C++ Builder Tutorials

C++ Tutorial: OOP in C++

In Object Oriented Programming (OOP), you write programs that manipulate objects.

An object is a combination of data and program code; it is created from a class (a kind of template, blueprint).

You could think of "TApple" as a class and a particular Apple as an object, an instance of the class "TApple".

The VCL (Visual Component Library) is a collection of pre-defined classes for creating objects such as forms, labels, panels, radio buttons, check boxes, etc.

Object and Class

An object is an "instance" of a class.
Instance means: a particular occurrence (case, specimen, example, sample) of something. In OOP, instance is synonymous with "object".

Objects have properties and methods.

A property returns an attribute of an object. Under the hood, a property is in fact a subroutine that gets or sets a hidden "field" of the object, but you can work with a property just as with a normal variable. Examples:

int W;
W = Panel1->Width;
Form1->Caption = 'The width of the panel is ' + IntToStr(W);
A property can return a number or a string, but a property can be an object as well, for example: Form1.Canvas

A method is a subroutine that acts on an object, such as:
The creation of an object is called instantiation. Instantiation is also known as "construction".

The VCL components that you set up in the form designer, such as the forms, buttons etc are all "owned" by a global component called "Application". At the start of an application, "Application" automatically creates all of these components, and when it shuts down, it automatically destroys these components.
Each object that was created, must be destroyed before the end of the program.
VCL components that were created by "Application" will be destroyed automatically, but if you created an object yourself in your code, you have to destroy ("free") it explicitly.

OOP principles

Object Oriented Programming is based on the following principles:

  • Abstraction: only relevant stuff is shown, the unnecessary details are hidden.
  • Encapsulation keeps the internal data safe from external manipulation. The programmer only knows how to use an object, but the implementation is hidden (like how and where the data are actually stored).
  • Inheritance: each class inherits internal fields, properties and methods from another class, its "ancestor".
    This is specified in the "type declaration" of a class, such as this one that you see in a form's unit:
    type TForm1 = class(TForm)
    ...meaning: the class TForm1 inherits all from the class TForm that was predefined in the VCL, except for the properties that you customize, such as maybe its Caption, Color, Height, Width,...
  • Polymorphism: objects of different types can be accessed through the same interface. Different objects can respond to identical messages, each in its own way.
    For example, Form1->Show() and ListBox1->Show() both display an object on the screen, but the underlying code is very different.
    Encapsulation ensures that you don't have to worry how the method Show() was coded

Hierarchy of classes

Simplified family tree

TObject is the ultimate ancestor of all classes.

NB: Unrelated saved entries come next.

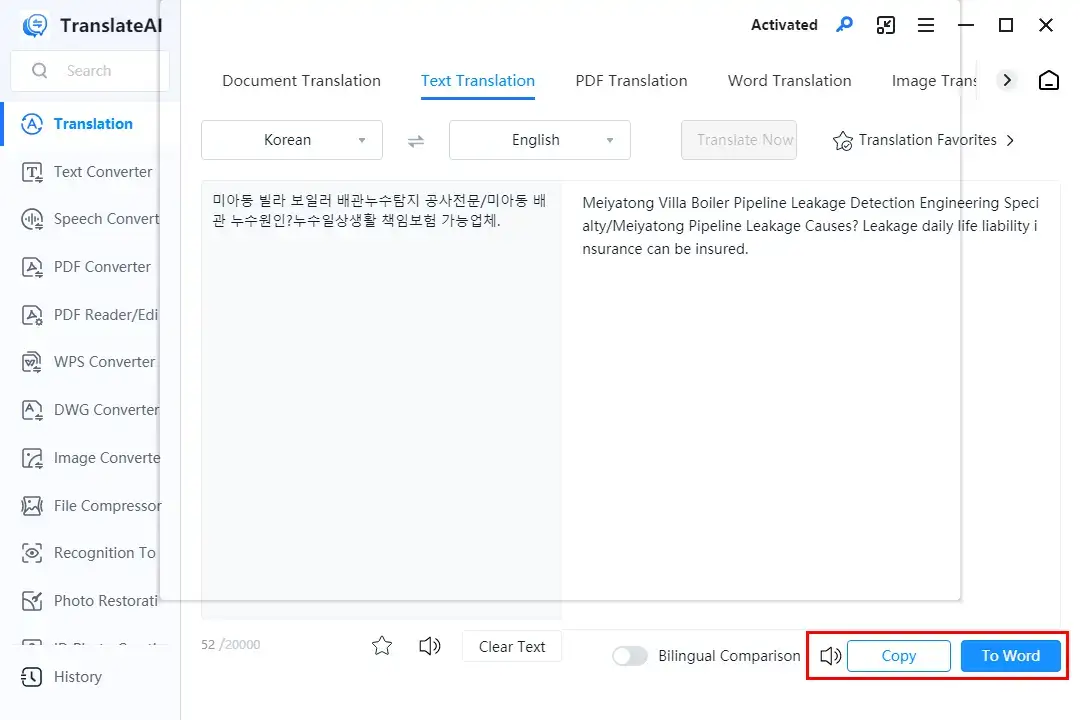Click the Copy button

pos(898,656)
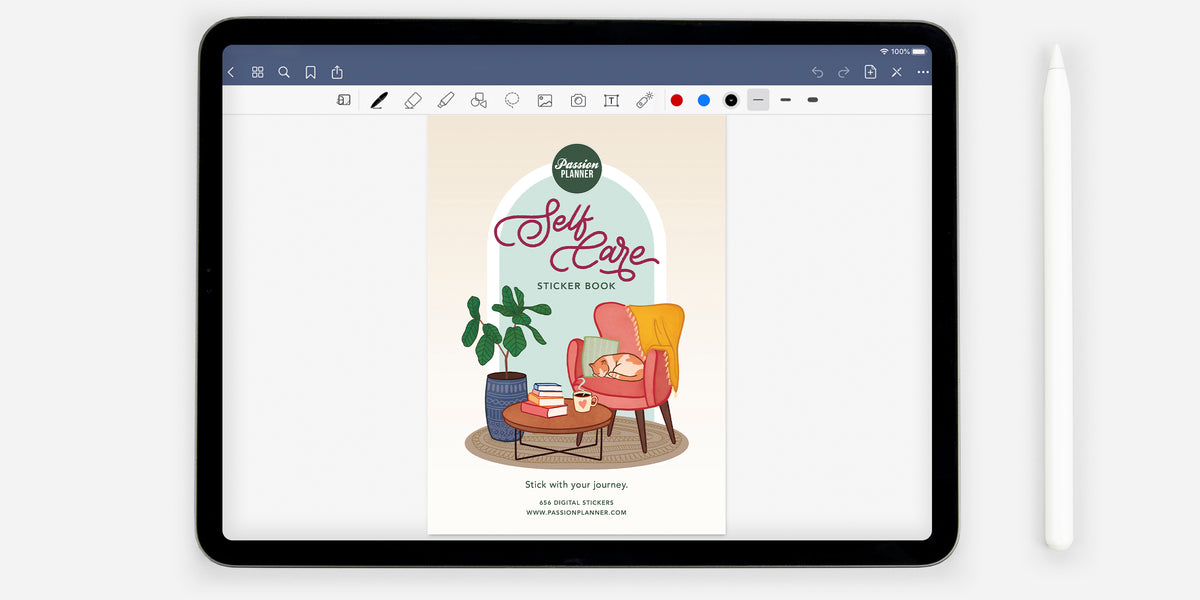The height and width of the screenshot is (600, 1200).
Task: Open search within the notebook
Action: pyautogui.click(x=284, y=72)
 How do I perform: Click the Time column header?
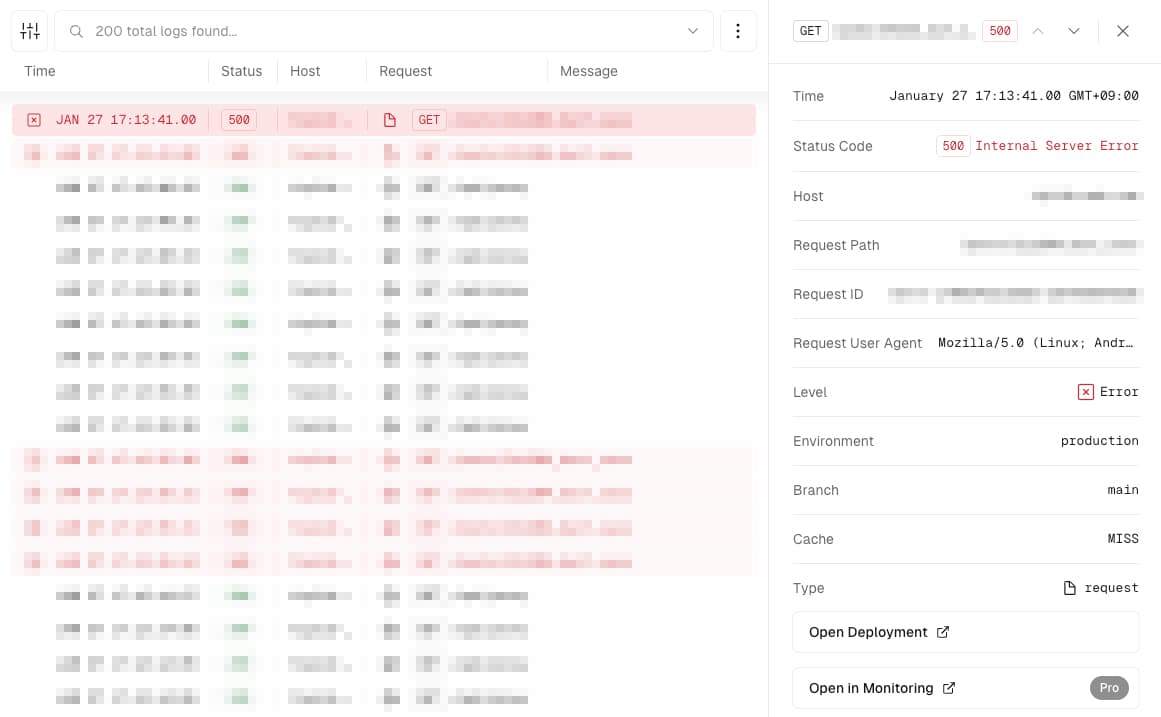click(40, 71)
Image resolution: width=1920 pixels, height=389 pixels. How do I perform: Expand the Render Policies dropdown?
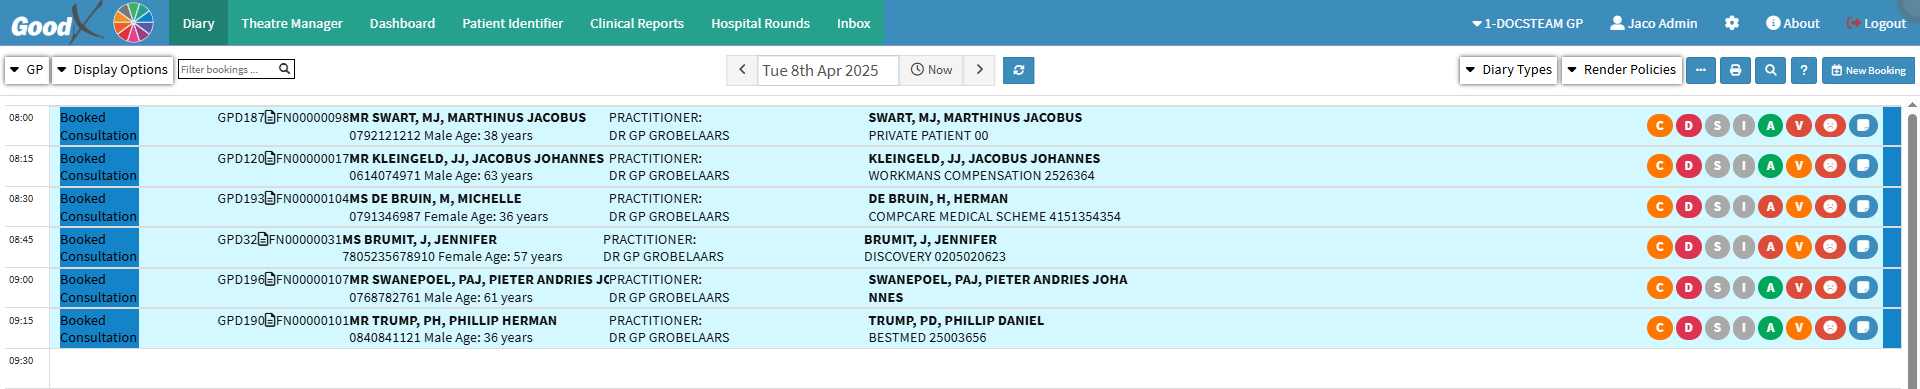point(1621,70)
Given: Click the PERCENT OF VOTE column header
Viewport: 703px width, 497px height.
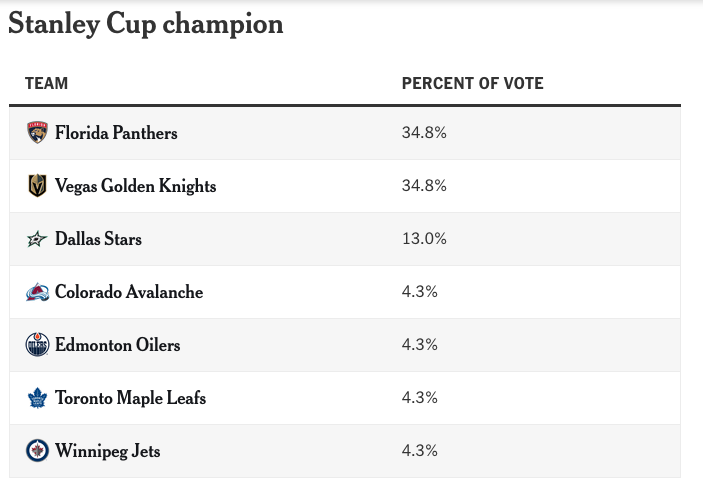Looking at the screenshot, I should tap(472, 84).
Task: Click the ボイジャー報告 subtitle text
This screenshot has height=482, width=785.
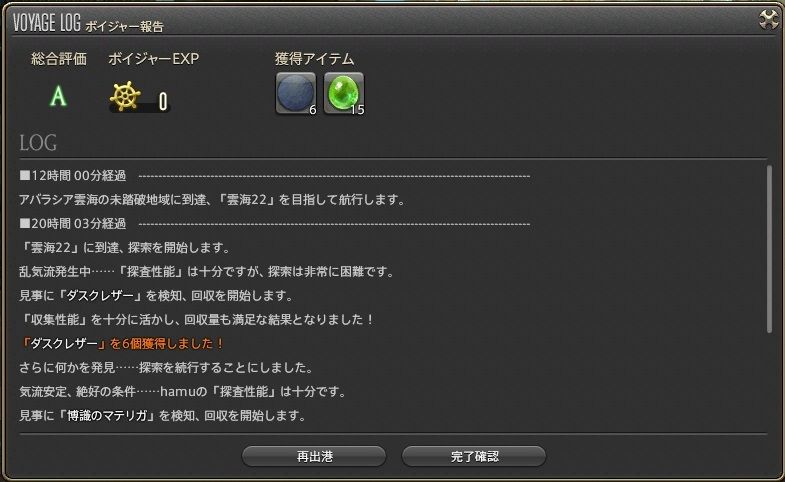Action: point(124,27)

TObject encapsulates fundamental behavior common to all objects, by introducing methods that create, maintain, and destroy instances of objects, and support message handling.
If the declaration of a class type does not specify an ancestor, the class inherits directly from TObject.

TPersistent is the ancestor for classes that have streaming capabilities, meaning that they can read and write their properties to and from a form file (.dfm file).

TComponent is the ancestor of the component classes.

A component is a persistent object that can appear on the IDE palette and that can be manipulated in a Form Designer. A component can "own" other components. If the form Form1 owns Panel1, then Form1 is responsible for destroying Panel1 when Form1 is destroyed.

Components that can be visible at run time are sometimes called visual components. Other components, which are never visible at run time, are sometimes called non-visual components (such as TTimer).

TControl is for components that are visible at run time.

A control is a visual component, meaning that you can see it and possibly interact with it at run time. All controls have properties, methods, and events that describe their appearance, such as their position (Left, Top), dimensions (Height, Width), methods to paint or move the control, and events that respond to user actions (such as clicking the mouse or pressing a keyboard key).

TWinControl is the ancestor for controls that are wrappers for MS Windows screen objects ("windows").

A WinControl has a "window handle", such as TEdit, TListBox and TButton. A WinControl can receive user input focus, either by clicking on it, by using the TAB / SHIFT TAB key, or under program control with SetFocus (for example: Button1.Setfocus). Note: button components typically indicate the focus by drawing a rectangle around their caption.

A WinControl can serve as a container ("parent") for other controls, referred to as child controls. Examples of container controls: forms, panels, and toolbars. Note that "parent" does NOT mean the same as "ancestor"!

TScrollingWinControl is for wincontrols that support scrolling.

A scrolling windowed control can display horizontal and vertical scroll bars, and it scrolls a child control into view when the child control receives focus.
Example of a scrolling windowed control: TForm

TCustomControl is for windowed components that provide their own custom painting.

In contrast, the controls which descend from TWinControl like TEdit and TListbox, already have default drawing capabilities, provided by the encapsulated MS Windows control.

TGraphicControl is for controls which are not windowed controls.

GraphicControls have no window handle. Also, they cannot be parents to other controls.